**PASSAGE:**
··········

Is the end in sight? I am now almost ready to start chart 4 and figure I'm going to be the last one lagging past the finish line, but, I am finishing! The Border-Lands are fun fun fun!

On to the next lovely work. I want to do the "Alexandra" shawl KAL because I've had such fun here and don't want it to end but wonder if I should re-knit "Ashton" again for practice before taking on a new pattern.

Also I would like an opinion on yarn choices. For the next project I'm looking at Madeline Tosh Merino Light in either the "Ginger" or "Mansfield Garden Party". I wonder which yarn is more suitable to "Alexandra". Also my knitting is so tight I wonder about going up a needle size.

Thank you fellow Shawletts for the party. It's been a real blast.

Dee, thank you for making the whole experience possible. You have a new Devotee.


----------



## YarnLady

DanaKay,

I certainly am getting the practice. I love lace shawls so much that if it takes me 20 times to get it right I will do it. 

The inspiration I have received from seeing all the gorgeous Ashton shawls made by members in this knit-a-long gives me the ambition to keep going. I won't give up!!

You are a great group of people out here and I thank you all for your help. I also thank Dee, especially, for all the time and effort she has given to everyone. She has the best shawl designs I have seen!! Thank you Dee (Stevieland) for sharing your pattern and helping so many.

YarnLady


----------



## DanaKay

wreni said:


> beadness's work has been inspirational.
> 
> Is the end in sight? I am now almost ready to start chart 4 and figure I'm going to be the last one lagging past the finish line, but, I am finishing! The Border-Lands are fun fun fun!
> 
> On to the next lovely work. I want to do the "Alexandra" shawl KAL because I've had such fun here and don't want it to end but wonder if I should re-knit "Ashton" again for practice before taking on a new pattern.
> 
> Also I would like an opinion on yarn choices. For the next project I'm looking at Madeline Tosh Merino Light in either the "Ginger" or "Mansfield Garden Party". I wonder which yarn is more suitable to "Alexandra". Also my knitting is so tight I wonder about going up a needle size.
> 
> Thank you fellow Shawletts for the party. It's been a real blast.

··········

**RECORDS PROVIDED:**

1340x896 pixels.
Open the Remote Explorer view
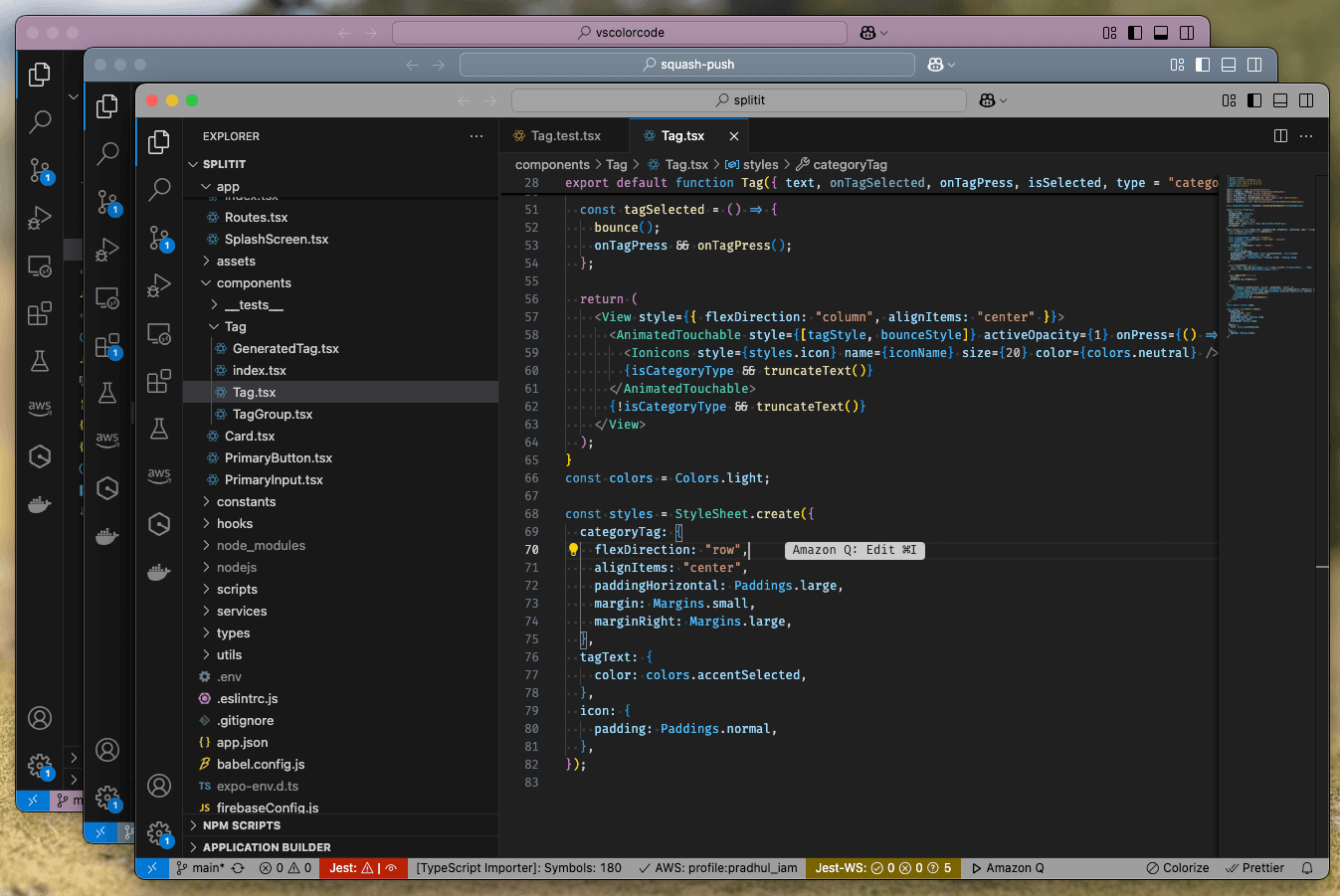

··········

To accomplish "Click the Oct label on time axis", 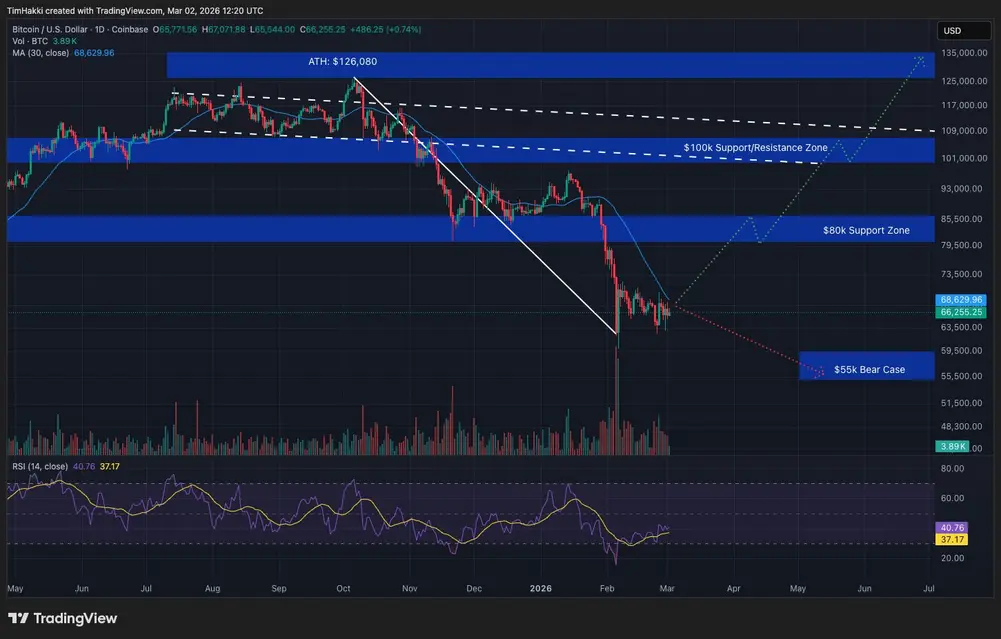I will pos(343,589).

··········

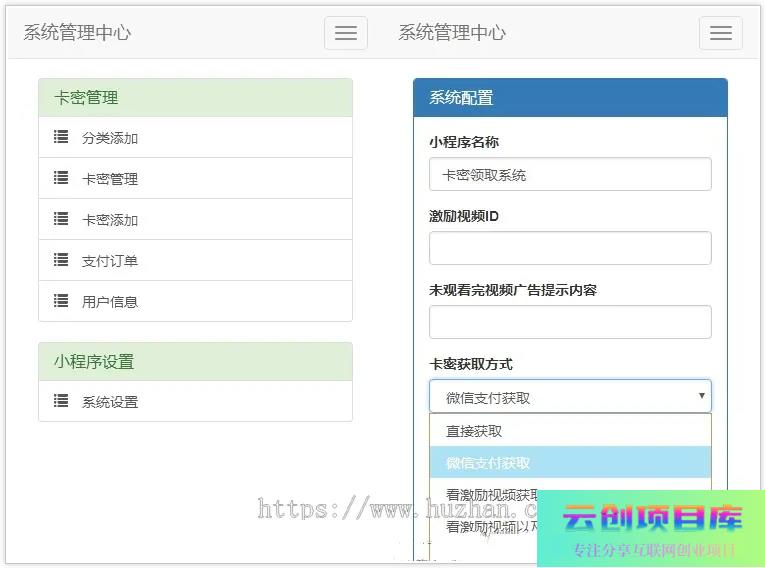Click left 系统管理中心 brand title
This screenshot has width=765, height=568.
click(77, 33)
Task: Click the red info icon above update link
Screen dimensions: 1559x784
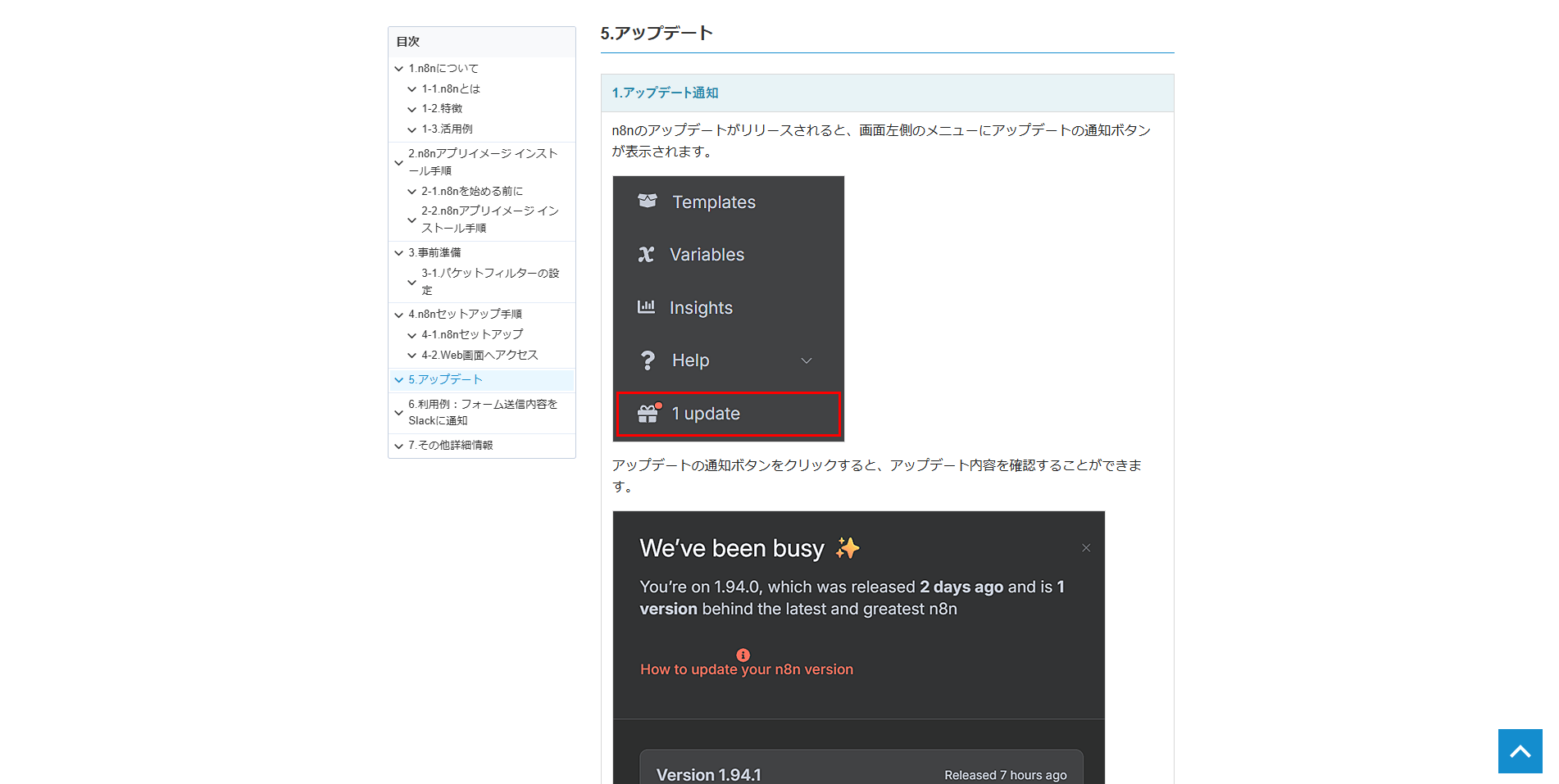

··········

**WHAT THE EXERCISE ASKS:**
From the shawl knit-along thread, extract the text between "You are a great" and "helping so many.", inclusive. The listing has nothing to do with what comes next.

**FINAL RESULT:**
You are a great group of people out here and I thank you all for your help. I also thank Dee, especially, for all the time and effort she has given to everyone. She has the best shawl designs I have seen!! Thank you Dee (Stevieland) for sharing your pattern and helping so many.